Record excerpts:

^^^^^^^^^^^^^^^^

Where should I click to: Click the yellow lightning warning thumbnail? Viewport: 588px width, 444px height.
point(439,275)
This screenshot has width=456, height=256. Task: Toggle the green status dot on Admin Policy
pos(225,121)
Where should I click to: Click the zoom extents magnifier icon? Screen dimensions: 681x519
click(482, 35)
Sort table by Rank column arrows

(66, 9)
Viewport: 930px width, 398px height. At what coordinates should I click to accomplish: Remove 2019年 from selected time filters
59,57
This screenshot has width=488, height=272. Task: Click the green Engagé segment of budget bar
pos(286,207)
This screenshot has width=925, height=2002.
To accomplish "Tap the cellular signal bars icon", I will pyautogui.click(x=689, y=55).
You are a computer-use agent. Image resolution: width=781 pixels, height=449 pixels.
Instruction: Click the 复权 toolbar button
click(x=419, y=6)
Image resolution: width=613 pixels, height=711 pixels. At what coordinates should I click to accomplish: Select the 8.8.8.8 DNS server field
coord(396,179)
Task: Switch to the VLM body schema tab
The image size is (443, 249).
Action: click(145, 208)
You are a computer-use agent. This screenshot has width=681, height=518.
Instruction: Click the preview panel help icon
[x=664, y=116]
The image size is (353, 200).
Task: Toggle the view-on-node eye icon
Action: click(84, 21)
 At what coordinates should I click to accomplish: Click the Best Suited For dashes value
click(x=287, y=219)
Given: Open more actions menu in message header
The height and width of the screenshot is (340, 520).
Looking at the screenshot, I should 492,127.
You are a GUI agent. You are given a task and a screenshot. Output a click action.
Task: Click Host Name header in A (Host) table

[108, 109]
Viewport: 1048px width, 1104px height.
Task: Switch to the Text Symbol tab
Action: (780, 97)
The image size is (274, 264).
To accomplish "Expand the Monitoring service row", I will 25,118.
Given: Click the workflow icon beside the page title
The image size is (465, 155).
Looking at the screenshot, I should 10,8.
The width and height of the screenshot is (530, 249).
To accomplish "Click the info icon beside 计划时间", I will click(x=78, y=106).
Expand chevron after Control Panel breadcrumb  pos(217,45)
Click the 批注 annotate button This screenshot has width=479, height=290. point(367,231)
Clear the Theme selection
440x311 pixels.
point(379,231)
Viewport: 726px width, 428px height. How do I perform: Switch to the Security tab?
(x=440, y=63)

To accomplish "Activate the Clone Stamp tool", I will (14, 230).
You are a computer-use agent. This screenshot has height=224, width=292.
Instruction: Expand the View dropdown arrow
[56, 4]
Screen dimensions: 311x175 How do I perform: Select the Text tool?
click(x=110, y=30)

^^^^^^^^^^^^^^^^

About this exercise: Return the listing above word for word.

Solution for this problem:
Where should I click to: Click the yellow lightning warning thumbnail? Viewport: 588px width, 444px height.
point(439,275)
This screenshot has width=456, height=256. Task: Toggle the green status dot on Admin Policy
pos(225,121)
Where should I click to: Click the zoom extents magnifier icon? Screen dimensions: 681x519
click(482, 35)
Sort table by Rank column arrows

(66, 9)
Viewport: 930px width, 398px height. At what coordinates should I click to accomplish: Remove 2019年 from selected time filters
59,57
This screenshot has width=488, height=272. Task: Click the green Engagé segment of budget bar
pos(286,207)
This screenshot has width=925, height=2002.
To accomplish "Tap the cellular signal bars icon", I will pyautogui.click(x=689, y=55).
You are a computer-use agent. Image resolution: width=781 pixels, height=449 pixels.
Instruction: Click the 复权 toolbar button
click(x=419, y=6)
Image resolution: width=613 pixels, height=711 pixels. At what coordinates should I click to accomplish: Select the 8.8.8.8 DNS server field
coord(396,179)
Task: Switch to the VLM body schema tab
The image size is (443, 249).
Action: click(145, 208)
You are a computer-use agent. This screenshot has width=681, height=518.
Instruction: Click the preview panel help icon
[x=664, y=116]
The image size is (353, 200).
Task: Toggle the view-on-node eye icon
Action: click(84, 21)
 At what coordinates should I click to accomplish: Click the Best Suited For dashes value
click(x=287, y=219)
Given: Open more actions menu in message header
The height and width of the screenshot is (340, 520).
Looking at the screenshot, I should 492,127.
You are a GUI agent. You are given a task and a screenshot. Output a click action.
Task: Click Host Name header in A (Host) table

[108, 109]
Viewport: 1048px width, 1104px height.
Task: Switch to the Text Symbol tab
Action: (780, 97)
The image size is (274, 264).
To accomplish "Expand the Monitoring service row", I will 25,118.
Given: Click the workflow icon beside the page title
The image size is (465, 155).
Looking at the screenshot, I should 10,8.
The width and height of the screenshot is (530, 249).
To accomplish "Click the info icon beside 计划时间", I will click(x=78, y=106).
Expand chevron after Control Panel breadcrumb  pos(217,45)
Click the 批注 annotate button This screenshot has width=479, height=290. point(367,231)
Clear the Theme selection
440x311 pixels.
point(379,231)
Viewport: 726px width, 428px height. How do I perform: Switch to the Security tab?
(x=440, y=63)

To accomplish "Activate the Clone Stamp tool", I will (14, 230).
You are a computer-use agent. This screenshot has height=224, width=292.
Instruction: Expand the View dropdown arrow
[56, 4]
Screen dimensions: 311x175 How do I perform: Select the Text tool?
click(x=110, y=30)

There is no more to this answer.